In the early stages of the hairless Sphynx breed development, crosses with Devon Rex were performed (Robinson 1973). Analysis of 34 Sphynx showed that 26 were homozygous for the intronic SNP and 8 were heterozygous for the mutation. Thus, this SNP is one of the causes of the hr allele at the H (hairless) locus. Six heterozygous Sphynx are compound heterozygotes for the SNP and the Devon Rex-associated deletion. These data suggest that the Sphynx allele is dominant to the Devon Rex allele, both being recessive to the wild type, supporting the phenotypic and segregation analyses previously published (Robinson 1973). However, two Sphynx were not homozygous for the hr mutation nor compound heterozygous with the re mutation, suggesting that these cats have some other epistatic mutations or hairless is dominant with variable penetrance in expression.
This genetic study identified the causative mutations for two mutant alleles, re and hr, at two reported loci, Rex (R) and Hairless (H), which are actually allelic mutations in KRT71. The Sphynx mutation leads to a complete loss-of-function allele where the structure of the hair is seriously compromised, i.e., the hair is produced but is easily dislodged because of the lack of a well-formed bulb. In the Devon Rex, the mutation causes a remarkable alteration in the protein as well, but evidently residual activity of the protein still exists. The KRT71
re and KRT71
hr are the suggested allelic designations, forming the allelic series KRT71
+ > KRT71
hr > KRT71
Sequence analyses of KRT71 did not identify genetic alterations causative for the other six Rexoids and the other two hairless cat breeds. Since much of the intronic and regulatory regions of domestic cat KRT71 have not been analyzed, this gene has not been excluded as causative for the other phenotypic alterations. Other genes involved in the keratinization process are also possible candidates. In humans, keratin genes are clustered as families in two regions of the genome: the type I genes on chromosome 17 and the genes encoding the type II keratins on chromosome 12 (Lessin et al. 1988; Rogers et al. 1995, 2005; Rosenberg et al. 1988). Family-based or genome-wide association studies may implicate the keratin clusters for the other cat rexoid and hairless phenotypes, leaving complex studies of the specific genes to follow.

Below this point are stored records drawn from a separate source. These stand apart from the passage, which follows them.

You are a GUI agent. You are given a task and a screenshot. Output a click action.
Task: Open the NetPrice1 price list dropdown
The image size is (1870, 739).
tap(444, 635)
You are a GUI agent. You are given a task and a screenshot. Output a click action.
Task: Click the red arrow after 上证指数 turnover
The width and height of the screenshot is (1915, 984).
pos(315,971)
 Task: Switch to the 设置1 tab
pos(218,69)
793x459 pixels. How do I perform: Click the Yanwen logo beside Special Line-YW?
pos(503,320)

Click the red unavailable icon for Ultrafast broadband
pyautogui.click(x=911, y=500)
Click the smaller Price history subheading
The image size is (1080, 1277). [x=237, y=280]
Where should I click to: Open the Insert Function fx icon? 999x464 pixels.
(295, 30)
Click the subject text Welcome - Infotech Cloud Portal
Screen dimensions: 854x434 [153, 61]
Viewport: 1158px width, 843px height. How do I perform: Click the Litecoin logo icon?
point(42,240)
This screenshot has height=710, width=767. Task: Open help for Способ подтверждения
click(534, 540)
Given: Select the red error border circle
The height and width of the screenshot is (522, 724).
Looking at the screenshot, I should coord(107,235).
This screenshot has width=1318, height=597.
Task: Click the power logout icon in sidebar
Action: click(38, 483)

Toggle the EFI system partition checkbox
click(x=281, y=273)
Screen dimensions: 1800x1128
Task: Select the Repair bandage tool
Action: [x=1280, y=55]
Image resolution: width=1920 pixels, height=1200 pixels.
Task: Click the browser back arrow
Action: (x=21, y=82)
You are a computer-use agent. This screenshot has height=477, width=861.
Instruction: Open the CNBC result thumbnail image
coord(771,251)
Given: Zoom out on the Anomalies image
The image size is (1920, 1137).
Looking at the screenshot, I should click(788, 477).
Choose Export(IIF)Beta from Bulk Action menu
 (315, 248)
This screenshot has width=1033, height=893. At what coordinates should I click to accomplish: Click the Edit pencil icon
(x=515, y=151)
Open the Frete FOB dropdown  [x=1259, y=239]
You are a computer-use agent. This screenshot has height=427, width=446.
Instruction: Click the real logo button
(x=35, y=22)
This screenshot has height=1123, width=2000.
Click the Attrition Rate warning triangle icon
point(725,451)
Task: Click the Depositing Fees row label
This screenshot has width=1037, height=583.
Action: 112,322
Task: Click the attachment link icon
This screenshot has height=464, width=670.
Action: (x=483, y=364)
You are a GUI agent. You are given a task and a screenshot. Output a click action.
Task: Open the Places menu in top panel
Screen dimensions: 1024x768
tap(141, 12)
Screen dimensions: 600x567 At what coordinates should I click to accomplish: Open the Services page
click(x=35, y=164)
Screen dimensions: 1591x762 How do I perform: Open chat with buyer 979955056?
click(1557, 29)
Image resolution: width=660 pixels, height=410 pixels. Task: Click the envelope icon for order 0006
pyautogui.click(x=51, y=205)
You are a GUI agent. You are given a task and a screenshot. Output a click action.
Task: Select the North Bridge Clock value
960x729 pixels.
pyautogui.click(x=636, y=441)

Keratins have gained increasing attention during the last couple of decades because of their causal involvement in the etiology of a large heterogeneous group of hereditary epithelial diseases (see reviews Irvine and McLean 1999; Smith 2003). Our current study demonstrates the importance of the α-helical rod domain of KRT71 in hair formation in cats. Comparison of KRT71 mutations in various species may allow us to find associations of pelage phenotype with types of mutations and lead to better understanding of KRT71 functions. Moreover, the identification of feline coat variants should enhance the understanding of mammalian skin physiology, body homeostasis, and cell and tissue integration, and the development of a molecular test that could be used as a powerful instrument for the screening of different coat mutations will benefit the breeders.